現状分析から始まる、実践的な思考プロセス
私たちの研修は、まず 「マーケティングの現状分析」 からスタートします。
「現状分析から始まる」というビジネスの基本原則に基づき、生徒たちは机上の知識だけでなく、現実世界で情報を収集・整理する力を磨いています。これまでの活動では、ターゲット顧客像(ペルソナ)の設定、全員が当事者意識を持つ リーダー型のチーム のあり方、そしてビジネスの基本フレームワークである 4Cや5P の概念を深く学んできました。
問題解決:理想と現実をつなぐロジック
問題解決フェーズでは、「現状整理 ・目標設定・問題定義」 という流れを徹底します。

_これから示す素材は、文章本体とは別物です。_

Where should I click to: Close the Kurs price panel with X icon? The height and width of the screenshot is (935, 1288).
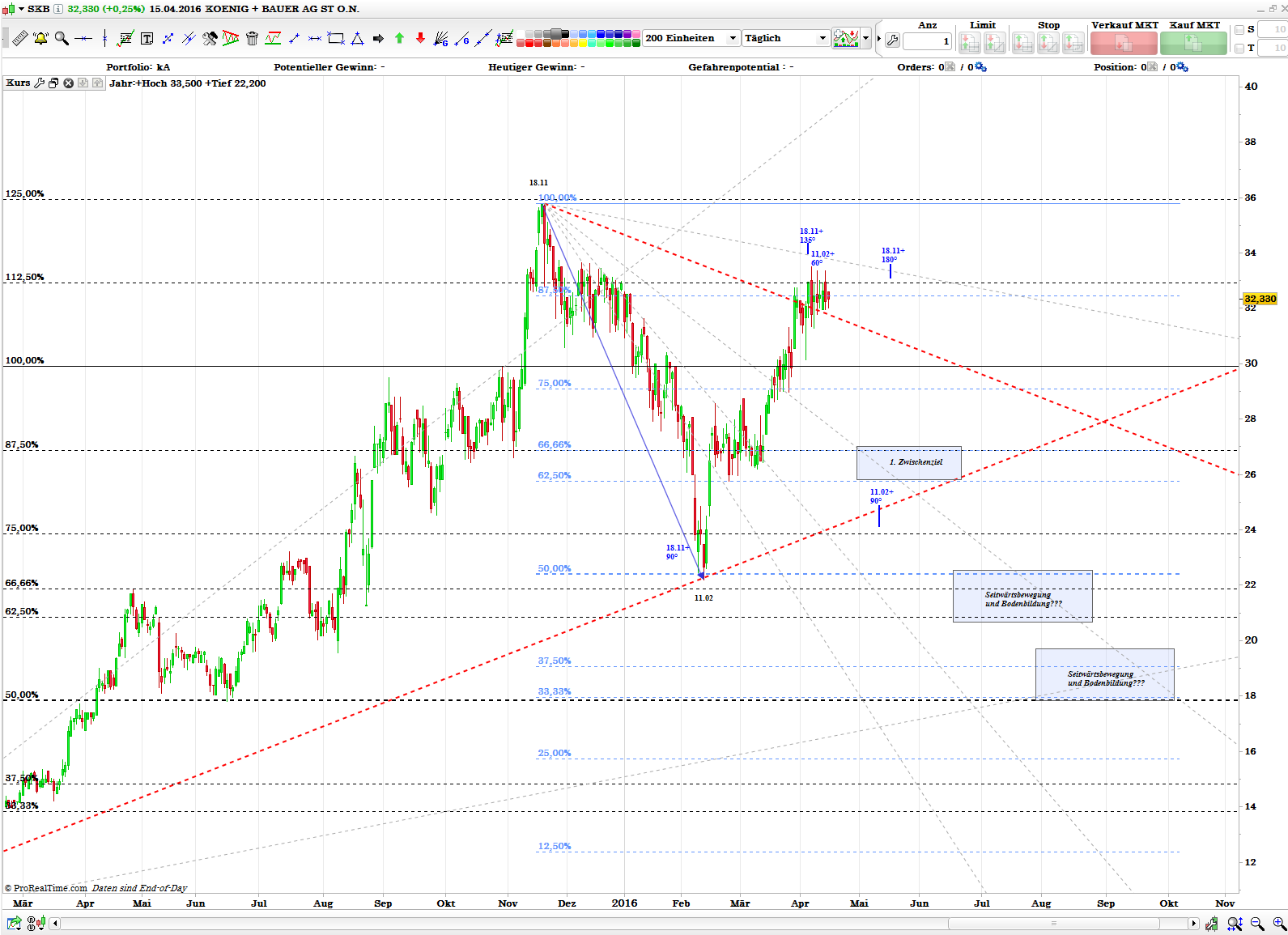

生徒たちには、ワクワクする目標(定性目標)と 具体的な数値目標(定量目標)をセットで設定することを求めています。目標は、簡単すぎず、非現実的でもない、「少し考える余地がある範囲内」での設定を重視。さらに、問題の真因を捉えるための 「なぜ分析」 には、MECE(ミーシー:Mutually Exclusive and Collectively Exhaustive/モレなく、ダブリなく) の原則を用いて、多角的な視点から分析を進める訓練をしています。
このプロセスは、問題解決が一方向ではなく、何度も立ち戻り、繰り返し改善していく ことが重要であるという深い理解につながります。
インドネシア研修に向けた熱狂と学び
現在、生徒たちはインドネシア研修を控えており、その準備は最高潮に達しています。
現地では、事前調査の何倍もの 「生の情報」 が生徒たちに飛び込んできます。この大量の情報と向き合い、研修前に設定した 「仮説」 を検証し、ブラッシュアップすることが最大のミッションです。
評価システムの導入:真のビジネススキルを試す
本プロジェクトのユニークな点は、外部のプロフェッショナルによる評価システム を導入していることです。

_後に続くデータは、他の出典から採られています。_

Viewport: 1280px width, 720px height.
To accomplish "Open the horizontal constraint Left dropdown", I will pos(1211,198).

・評価委員会: 現役で活躍する経営者、コンサルタント、そして本校の理事が務めます。彼らは、途上国の企業家と深く関わってきた経験に基づき、「高校生の枠を超えて、事業家に価値を残せるか」という厳格な視点で生徒の成果を評価します。
・日々のレポート提出: 生徒は毎日、その日のアウトプット(プレゼン資料)を「報告書」として提出。
・フィードバック: 翌朝には、評価委員会からコイン(1〜5枚)と具体的なフィードバックが届きます。最高評価(コイン5枚) は、「事業経営者の価値につながるアクションと結果」を出したアイデアに与えられます。
これは、通常の学習では得られない、「机上の空論ではなく、社会で戦う力」 を試す貴重な挑戦です。実際に、過去には生徒のアイデアが現地で商品化されたり、営業活動につながったりといった 事業価値を残した実績 も多数生まれています。
成功の鍵は「インサイト」の発見
研修の質を飛躍的に高めるキーワード、それが 「インサイト」 です。
インサイトとは?
顧客が「心の奥底で求めていること」 です。
表面的に「これが欲しい」と言われているニーズを解決するだけでは、すでに世の中に溢れています。生徒たちに求めているのは、顧客を深く掘り下げ、「なぜ、このペルソナにこのアイデアが響くのか」 という論理的な繋がりを見つけることです。
スターバックスのフラペチーノの例で言えば、ただの「女子高生」をターゲットにするのではなく、「最新のトレンドをSNSに上げたいが、友達グループから取り残されたくない女子高生」のように、顧客を具体的に絞り込む ことで、アイデアは一気に 独自性 と 実現性 を帯びます。
彼らは今、この深いインサイトを発見し、評価の高いプレゼン資料(コイン4〜5枚)と評価の低い資料(コイン2枚)を比較検討しながら、論理的な展開力とアイデアの質を高めるためのブラッシュアップに熱中しています。
保護者の皆様、そして地域の皆様。生徒たちが取り組んでいるのは、未来の社会で求められる 「価値を生み出す力」 そのものです。彼らの挑戦を温かく見守り、応援していただければ幸いです。